Poor seed up with multithreaded mkl dft functions

jul_bod · ‎05-10-2007

Hi everybody, In the CFD code I am writing at the moment, I want to use mkl dft function multithreaded. To improve performance I don't want to use internal multithreading, and simply divide an array of N lines in n blocks for n processors and perform N/n fft (each line) on each subarray instead of N with one processor. I am working on multicores architectures (duo cores and double duo cores) Unfortunately the resulting speed up is really poor (~3 times faster for 4 processors) and I really need good scalability. Using vtune, it ends up that a function called "mkl_serv_lock" is used a lot in the multithreaded case. From what i have read in this forum and in google, i am wondering if it is due to "false sharing". Indeed the big array has to be a shared data as fft has to be done in multiple direction. Do you think i am right, is there a solution to get almost perfect speedup ratio?

TimP · ‎05-10-2007

In many CFD applications, a speed up of 3 for 4 threads would be considered excellent. If you actually had false sharing, your results would likely be much worse. As long as each thread is storing data at least 2 cache lines away from data in use by other threads, you don't actually have false sharing. You could be in a less severe butanalogous situation if a thread writes into and invalidates a cache line which will soon be neededon another cache.

The most severe such situation, sort of actual false sharing,would be where hardware prefetch is hindered by another thread writing into a cache line and invalidating it after it is prefetched. That might require threads to stay 4 or more cache lines apart, to make hw prefetch into an advantage rather than a hindrance.

Are you using KMP_AFFINITY (for Intel OpenMP; for gnu OpenMP there is GOMP_AFFINITY)? If you don't use a method to attempt to keep your threads properly sorted on the cores, you could easily lose 10% performance. I think the affinity schemes are more effective on linux than on Windows; if you can use a linux release such as EL4.4, CentOS 4.4 or newer, it may be worth while with the goals you have set.

With VTune, you could collect bus events and cache misses, to see if those are implicated in limiting your scaling. Intel Thread Profiler alsomight shed light on it. If you have balanced the work among the threads, applied affinity, but still have time spend waiting for the laggard thread to complete, it could be the slower threads are spending extra time moving data which is dirty in one cache when required in another. In the more intractable cases, OpenMP dynamic scheduling with optimization of chunk sizemay help overcome such delays, but you might have no chance of making your goal in such a case.

jul_bod · ‎05-11-2007

Thanks a lot for your rapid answer.

I made new tests today on a 4 duo core opteron machine. I set affinity mask and indeed it improves performances a bit. Unfortunately there is no speed up any more when using more than 4 processors. As I'm doing DNS computation, scalability is critical as grids are huge and computational time as well. (I need at least a linear speed up ratio)
That's why I want to use openmp in "mpi like" mode ( n threads from the beginning till the end).

From vtune I sampled some L2 cache lock events.
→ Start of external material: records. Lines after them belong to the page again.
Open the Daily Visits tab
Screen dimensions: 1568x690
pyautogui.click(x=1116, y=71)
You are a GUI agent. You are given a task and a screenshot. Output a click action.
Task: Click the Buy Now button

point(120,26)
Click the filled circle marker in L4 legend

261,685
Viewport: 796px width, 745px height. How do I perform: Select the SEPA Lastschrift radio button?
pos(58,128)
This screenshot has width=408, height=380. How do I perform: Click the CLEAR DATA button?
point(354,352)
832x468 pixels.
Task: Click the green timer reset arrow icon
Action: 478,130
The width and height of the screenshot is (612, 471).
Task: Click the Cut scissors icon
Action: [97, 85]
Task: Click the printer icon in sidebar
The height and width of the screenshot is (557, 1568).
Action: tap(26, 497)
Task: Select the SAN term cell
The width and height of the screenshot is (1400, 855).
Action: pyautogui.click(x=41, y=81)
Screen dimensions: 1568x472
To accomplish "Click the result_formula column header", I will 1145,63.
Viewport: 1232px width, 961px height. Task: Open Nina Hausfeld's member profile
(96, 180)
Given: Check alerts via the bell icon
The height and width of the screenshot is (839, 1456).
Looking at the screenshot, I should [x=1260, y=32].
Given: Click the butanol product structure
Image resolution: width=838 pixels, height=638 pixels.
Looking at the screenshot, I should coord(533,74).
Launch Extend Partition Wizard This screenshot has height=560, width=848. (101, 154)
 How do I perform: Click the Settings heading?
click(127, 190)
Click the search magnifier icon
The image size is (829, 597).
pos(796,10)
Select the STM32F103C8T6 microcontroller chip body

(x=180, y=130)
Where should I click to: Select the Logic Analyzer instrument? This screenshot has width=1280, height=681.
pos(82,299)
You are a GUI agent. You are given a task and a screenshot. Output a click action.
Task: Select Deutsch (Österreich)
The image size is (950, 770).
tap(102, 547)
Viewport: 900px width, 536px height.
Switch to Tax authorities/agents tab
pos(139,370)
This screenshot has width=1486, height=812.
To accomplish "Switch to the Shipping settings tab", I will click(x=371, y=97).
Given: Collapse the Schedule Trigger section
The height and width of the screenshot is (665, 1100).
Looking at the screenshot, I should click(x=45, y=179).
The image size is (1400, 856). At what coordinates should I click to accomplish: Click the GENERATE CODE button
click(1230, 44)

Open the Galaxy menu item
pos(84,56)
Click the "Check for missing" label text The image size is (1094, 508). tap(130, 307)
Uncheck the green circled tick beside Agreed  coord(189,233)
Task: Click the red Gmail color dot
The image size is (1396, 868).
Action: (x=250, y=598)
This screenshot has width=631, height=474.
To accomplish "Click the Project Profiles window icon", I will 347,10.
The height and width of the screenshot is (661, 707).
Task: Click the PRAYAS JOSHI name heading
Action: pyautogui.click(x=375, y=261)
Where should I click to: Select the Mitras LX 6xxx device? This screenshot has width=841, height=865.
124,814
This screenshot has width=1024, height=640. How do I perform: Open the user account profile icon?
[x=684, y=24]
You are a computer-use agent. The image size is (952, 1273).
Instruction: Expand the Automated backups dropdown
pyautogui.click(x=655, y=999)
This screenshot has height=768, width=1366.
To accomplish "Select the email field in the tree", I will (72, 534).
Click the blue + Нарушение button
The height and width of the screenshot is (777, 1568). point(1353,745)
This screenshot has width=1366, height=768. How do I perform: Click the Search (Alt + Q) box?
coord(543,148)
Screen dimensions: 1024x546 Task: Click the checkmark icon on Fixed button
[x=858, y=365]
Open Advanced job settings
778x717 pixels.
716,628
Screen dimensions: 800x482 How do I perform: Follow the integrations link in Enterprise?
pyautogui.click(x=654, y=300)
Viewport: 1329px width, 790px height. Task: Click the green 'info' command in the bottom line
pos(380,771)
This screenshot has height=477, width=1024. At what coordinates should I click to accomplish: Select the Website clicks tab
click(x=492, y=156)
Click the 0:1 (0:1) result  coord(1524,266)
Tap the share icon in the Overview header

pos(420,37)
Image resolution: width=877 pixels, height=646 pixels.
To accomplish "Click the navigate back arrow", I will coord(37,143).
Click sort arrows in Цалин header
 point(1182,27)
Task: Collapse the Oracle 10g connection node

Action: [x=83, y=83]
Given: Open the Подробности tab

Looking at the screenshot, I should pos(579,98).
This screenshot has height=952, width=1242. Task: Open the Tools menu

It appears that there is much more (100-1000 times) events in the multithreaded case. Those L2 locked access are always in the "exclusive state".

I am not a specialist at all in computer architecture and I don't really know how to interpret this. Can you help me?

Thanks a lot!

PS: my code is really simple:
- a 128^3 grid:
- 128^2/n_thread fft in one direction (length=128) for each thread.

Intel_C_Intel · ‎05-23-2007

Your use of the MKL FFT is fine. When you set up the calls to the FFT functions, what is the number of threads you use? Since you are threading yourself, and you don't want MKL to thread the FFTs (and which should, in general, give you more performance) the number of threads should be set to 1. If that is the case and you are still getting the locks, we would like to know about this.

Bruce

jul_bod · ‎06-04-2007

Hi,

I think I finally tried all possible methods to thread my problem. Unfortunately, even with the simplest case, the speed up does not appear to be good enough. Indeed I only reach a speed up ratio of 5.5 on 8 processors with relatively big cases. This might look not bad, except when your simulation could run one month on 32 processors.

I'm still getting some lock when looking with vtune, but I can't say if the number of occurency is significant or not.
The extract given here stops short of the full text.